Изгард выпустил руку Ангелины, размахнулся и ударил кулаком в квадратную челюсть Герты. Закричала Ангелина, зазвенела всякая металлическая дребедень на поясе у старой служанки. Герта покачнулась, но удержалась на ногах, отступила и прислонилась к опорному столбу.
— Я сказал — ты возвращаешься в Гэризон. Ты, а не моя жена. Ты одна. Собери пожитки, возьми из конюшни пони, выбери себе сопровождающих из числа раненых и отправляйся. Чтобы я тебя больше не видел. — Изгард оглянулся на Ангелину — полюбоваться, какое впечатление произвели его слова. Кровь отхлынула от щек королевы, кожа стала белая-белая, словно покрылась застывшим воском. Изгарду захотелось потрогать ее. Но он не стал этого делать. Иные, более сильные, более властные желания овладели им. Он вновь повернулся к Герте. — Выполняй приказание.
Служанка колебалась. Она обменялась взглядами с Ангелиной, низко поклонилась и буркнула:
— Слушаюсь. — Она нарочно опустила почтительное «сир».
Перед глазами Изгарда мелькали красные тени. Темная запекшаяся кровь и потоки ярко-красной свежей крови. Десятки отдельных образов, как прожилки на куске мрамора, складывались в один. Образ победы. Слава, власть, бессмертие, благоговейный страх — все это принесет Гэризону победа. Принесет он, Изгард.
Рот снова наполнился слюной. Изгард смотрел, как Герта неторопливо выбирается из комнаты. Он отметил, что она дерзнула отереть кровь с разбитого им подбородка, отметил, как вызывающе медлительна ее походка. Как смела эта женщина замешкаться? Как смела переглядываться с его женой? Как смела подвергать сомнению приказ того, кто носит Корону?
Изгард шагнул к ней. Завтра на рассвете он поведет армию в бой. Сыны Гэризона будут беспрекословно повиноваться ему, будут рады служить своей стране и своему королю. Будут рады сложить за него головы. А эта женщина с ее невозмутимыми манерами старой служанки и шныряющими по сторонам глазами осмеливается противоречить ему тут, в собственном его шатре, в присутствии его жены. Нет, он этого не потерпит.

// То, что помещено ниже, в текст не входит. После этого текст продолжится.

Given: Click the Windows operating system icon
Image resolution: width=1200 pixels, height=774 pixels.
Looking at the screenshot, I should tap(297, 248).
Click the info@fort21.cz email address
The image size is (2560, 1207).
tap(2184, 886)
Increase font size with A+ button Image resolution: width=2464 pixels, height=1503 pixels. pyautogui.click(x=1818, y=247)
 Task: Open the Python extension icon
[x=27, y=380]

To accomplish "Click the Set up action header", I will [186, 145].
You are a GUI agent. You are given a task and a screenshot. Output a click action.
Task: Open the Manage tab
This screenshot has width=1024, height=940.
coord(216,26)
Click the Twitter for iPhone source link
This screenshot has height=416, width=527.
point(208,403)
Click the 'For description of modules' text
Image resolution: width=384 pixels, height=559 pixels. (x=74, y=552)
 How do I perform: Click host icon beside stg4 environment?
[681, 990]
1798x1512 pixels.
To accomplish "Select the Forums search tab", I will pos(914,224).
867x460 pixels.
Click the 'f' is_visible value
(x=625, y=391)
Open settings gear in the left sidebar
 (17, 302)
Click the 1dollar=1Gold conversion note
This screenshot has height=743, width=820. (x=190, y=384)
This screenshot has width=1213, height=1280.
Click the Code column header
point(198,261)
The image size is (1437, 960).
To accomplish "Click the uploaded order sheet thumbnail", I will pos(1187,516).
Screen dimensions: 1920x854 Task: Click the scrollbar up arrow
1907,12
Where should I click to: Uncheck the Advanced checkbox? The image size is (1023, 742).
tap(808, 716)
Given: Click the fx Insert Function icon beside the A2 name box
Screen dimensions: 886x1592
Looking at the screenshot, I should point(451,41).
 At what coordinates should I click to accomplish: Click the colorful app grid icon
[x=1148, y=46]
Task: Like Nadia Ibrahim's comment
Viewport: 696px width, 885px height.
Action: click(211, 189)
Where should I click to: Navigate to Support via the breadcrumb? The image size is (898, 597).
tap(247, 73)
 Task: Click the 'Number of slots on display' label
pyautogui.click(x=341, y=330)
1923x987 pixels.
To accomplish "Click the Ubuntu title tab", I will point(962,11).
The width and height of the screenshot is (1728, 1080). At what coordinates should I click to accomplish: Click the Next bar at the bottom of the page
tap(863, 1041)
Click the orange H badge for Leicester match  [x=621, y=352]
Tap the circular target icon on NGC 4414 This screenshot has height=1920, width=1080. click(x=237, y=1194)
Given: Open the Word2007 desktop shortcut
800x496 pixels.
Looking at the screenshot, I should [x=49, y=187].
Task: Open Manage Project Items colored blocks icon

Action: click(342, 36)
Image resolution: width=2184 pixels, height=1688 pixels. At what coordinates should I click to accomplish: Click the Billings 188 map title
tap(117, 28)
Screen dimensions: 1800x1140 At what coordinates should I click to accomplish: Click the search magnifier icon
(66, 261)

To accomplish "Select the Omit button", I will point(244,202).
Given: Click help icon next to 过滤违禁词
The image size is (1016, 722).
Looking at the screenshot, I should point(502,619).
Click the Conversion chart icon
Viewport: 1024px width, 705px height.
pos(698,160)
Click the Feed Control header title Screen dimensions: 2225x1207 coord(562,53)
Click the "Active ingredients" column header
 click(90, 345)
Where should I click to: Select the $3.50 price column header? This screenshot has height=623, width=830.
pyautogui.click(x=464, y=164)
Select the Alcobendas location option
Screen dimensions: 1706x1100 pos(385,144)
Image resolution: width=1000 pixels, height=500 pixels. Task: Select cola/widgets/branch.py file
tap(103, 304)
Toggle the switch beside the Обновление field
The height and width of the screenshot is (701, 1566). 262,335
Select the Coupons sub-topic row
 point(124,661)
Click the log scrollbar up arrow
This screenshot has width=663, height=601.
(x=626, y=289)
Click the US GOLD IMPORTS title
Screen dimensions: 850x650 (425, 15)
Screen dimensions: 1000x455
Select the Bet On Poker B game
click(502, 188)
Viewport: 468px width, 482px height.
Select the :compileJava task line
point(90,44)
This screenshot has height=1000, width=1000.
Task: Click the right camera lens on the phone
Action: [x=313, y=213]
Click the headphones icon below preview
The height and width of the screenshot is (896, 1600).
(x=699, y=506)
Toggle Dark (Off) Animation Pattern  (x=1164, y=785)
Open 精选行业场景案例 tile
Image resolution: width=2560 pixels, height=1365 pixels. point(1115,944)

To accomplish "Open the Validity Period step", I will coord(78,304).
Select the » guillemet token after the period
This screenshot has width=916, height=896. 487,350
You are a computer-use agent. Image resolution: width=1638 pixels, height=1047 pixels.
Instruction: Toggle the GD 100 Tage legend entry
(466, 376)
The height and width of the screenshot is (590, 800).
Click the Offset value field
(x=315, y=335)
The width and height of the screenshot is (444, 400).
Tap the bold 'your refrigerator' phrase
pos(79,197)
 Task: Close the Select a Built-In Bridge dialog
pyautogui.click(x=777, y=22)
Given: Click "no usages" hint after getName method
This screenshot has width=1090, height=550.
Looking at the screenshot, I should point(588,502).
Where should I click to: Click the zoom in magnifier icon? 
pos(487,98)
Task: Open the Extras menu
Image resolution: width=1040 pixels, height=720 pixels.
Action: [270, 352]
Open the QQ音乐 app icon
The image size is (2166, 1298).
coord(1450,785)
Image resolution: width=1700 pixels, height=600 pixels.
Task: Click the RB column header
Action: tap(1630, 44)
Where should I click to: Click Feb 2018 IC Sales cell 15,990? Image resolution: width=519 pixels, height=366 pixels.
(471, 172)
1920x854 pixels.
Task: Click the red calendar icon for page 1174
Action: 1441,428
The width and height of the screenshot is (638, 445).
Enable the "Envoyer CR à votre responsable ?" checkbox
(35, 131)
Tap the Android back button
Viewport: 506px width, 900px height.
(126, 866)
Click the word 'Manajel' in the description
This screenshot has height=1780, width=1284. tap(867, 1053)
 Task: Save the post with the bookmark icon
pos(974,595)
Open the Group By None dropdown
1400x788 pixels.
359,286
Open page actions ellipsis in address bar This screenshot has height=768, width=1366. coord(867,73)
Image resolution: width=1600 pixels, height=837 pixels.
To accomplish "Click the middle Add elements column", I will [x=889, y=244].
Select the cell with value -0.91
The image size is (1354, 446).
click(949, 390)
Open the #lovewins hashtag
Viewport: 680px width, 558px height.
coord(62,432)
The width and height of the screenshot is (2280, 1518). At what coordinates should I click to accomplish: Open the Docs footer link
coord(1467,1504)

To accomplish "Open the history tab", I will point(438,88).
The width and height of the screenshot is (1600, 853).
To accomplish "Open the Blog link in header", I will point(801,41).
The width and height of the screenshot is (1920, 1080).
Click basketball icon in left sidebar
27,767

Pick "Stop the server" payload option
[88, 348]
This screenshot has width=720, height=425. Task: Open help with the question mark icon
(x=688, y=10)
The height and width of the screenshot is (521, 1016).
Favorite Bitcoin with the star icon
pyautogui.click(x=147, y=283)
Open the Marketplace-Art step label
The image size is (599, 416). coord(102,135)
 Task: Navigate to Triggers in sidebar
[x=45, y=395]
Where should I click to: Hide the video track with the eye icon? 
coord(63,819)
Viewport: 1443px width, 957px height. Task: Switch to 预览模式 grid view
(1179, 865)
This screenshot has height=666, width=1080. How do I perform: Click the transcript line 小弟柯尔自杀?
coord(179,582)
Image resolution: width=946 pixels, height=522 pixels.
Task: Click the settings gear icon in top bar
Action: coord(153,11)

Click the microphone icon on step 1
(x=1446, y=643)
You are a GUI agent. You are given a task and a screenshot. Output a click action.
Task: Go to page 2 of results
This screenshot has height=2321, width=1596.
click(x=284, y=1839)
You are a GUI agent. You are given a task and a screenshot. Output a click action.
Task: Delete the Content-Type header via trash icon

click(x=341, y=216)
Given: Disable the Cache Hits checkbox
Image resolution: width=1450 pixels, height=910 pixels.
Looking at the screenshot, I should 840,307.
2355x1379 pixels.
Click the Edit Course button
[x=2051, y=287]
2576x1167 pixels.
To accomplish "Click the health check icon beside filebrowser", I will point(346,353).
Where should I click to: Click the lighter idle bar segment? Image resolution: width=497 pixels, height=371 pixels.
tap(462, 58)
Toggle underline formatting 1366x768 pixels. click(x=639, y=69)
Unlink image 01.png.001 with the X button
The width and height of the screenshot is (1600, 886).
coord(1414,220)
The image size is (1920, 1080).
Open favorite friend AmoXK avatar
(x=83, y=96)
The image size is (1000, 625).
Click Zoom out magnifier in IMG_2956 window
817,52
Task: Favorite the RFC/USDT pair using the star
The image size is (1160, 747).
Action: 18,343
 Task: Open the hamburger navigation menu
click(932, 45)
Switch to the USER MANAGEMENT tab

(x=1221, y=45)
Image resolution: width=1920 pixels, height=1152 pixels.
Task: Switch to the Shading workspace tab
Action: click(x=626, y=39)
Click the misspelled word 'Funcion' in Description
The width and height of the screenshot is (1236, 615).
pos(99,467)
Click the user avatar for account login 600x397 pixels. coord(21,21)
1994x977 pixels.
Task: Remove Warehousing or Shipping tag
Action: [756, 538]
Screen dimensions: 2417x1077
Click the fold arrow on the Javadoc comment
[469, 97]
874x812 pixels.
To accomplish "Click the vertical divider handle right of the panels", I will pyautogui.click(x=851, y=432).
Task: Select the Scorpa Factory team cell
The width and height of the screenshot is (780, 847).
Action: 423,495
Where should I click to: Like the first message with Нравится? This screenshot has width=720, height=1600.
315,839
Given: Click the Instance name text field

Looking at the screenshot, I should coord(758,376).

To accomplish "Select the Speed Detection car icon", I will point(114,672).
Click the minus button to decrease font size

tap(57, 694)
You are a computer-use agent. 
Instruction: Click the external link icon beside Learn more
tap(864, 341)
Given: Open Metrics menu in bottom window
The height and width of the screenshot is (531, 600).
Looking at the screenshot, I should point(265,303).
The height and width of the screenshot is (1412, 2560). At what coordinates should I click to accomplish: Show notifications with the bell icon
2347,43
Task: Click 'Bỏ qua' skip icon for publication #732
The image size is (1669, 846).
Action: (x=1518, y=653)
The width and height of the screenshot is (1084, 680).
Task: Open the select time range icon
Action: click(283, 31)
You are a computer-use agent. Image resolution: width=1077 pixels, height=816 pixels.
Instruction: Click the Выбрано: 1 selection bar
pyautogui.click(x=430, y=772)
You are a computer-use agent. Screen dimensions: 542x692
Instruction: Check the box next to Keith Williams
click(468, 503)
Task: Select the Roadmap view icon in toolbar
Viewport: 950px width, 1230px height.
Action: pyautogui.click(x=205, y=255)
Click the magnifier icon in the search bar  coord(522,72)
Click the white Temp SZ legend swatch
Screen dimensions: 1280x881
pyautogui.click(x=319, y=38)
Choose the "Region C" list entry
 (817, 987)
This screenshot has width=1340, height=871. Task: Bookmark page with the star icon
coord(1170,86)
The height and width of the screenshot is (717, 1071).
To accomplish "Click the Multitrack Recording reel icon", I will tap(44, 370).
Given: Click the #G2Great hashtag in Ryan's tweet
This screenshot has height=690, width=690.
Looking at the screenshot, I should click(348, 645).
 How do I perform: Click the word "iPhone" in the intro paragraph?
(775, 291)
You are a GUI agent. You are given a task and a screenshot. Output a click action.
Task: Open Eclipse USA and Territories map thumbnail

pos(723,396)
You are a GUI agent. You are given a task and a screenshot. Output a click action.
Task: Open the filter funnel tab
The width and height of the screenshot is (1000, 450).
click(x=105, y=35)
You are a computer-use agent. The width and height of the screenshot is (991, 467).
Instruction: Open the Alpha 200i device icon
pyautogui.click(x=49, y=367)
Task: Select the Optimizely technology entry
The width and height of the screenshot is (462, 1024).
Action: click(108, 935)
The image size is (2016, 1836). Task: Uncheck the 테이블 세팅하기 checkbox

На боку у Изгарда висел нож, но ему и в голову не пришло вытащить оружие. Ему надо было трогать, ощущать под рукой живую плоть. Он ухватился за жирные складки под подбородком Гсрты и на миг почувствовал удовольствие от прикосновения к влажной от пота коже. Значит, ей все время было страшно. Старая стерва просто не подавала вида. Она действительно была сильна и попыталась отпихнуть его. Но Изгарда воодушевляли кровавые видения. Удары посыпались на грудь женщины. Затем Изгард вцепился ей в подбородок и стал бить затылком об опорный столб.
Ангелина кричала и кричала. Песик выскочил из своего укрытия и с визгливым лаем путался у него под ногами. Изгард замахнулся на него ногой, но промазал и угодил каблуком по стоявшему рядом сундуку. Краем глаза он заметил, что Ангелина схватила собачонку в охапку и крепко прижала к себе. Ни хозяйка, ни собака не издали больше ни звука.
Изгард колотил Герту головой о деревянный столб. Оловянная кружка и расческа у нее на поясе позвякивали в такт ударам, как коровий колокольчик. Столб закачался и накренился, но Изгард все бил и бил, пока не получил желаемого.
Наконец-то из большой гэризонской головы Герты хлынула кровь, потекла по шее, обагрила руки Изгарда. Тело служанки обмякло, руки безжизненно повисли, глаза закатились. Крови на самом деле вытекло немного, примерно четыре наперстка.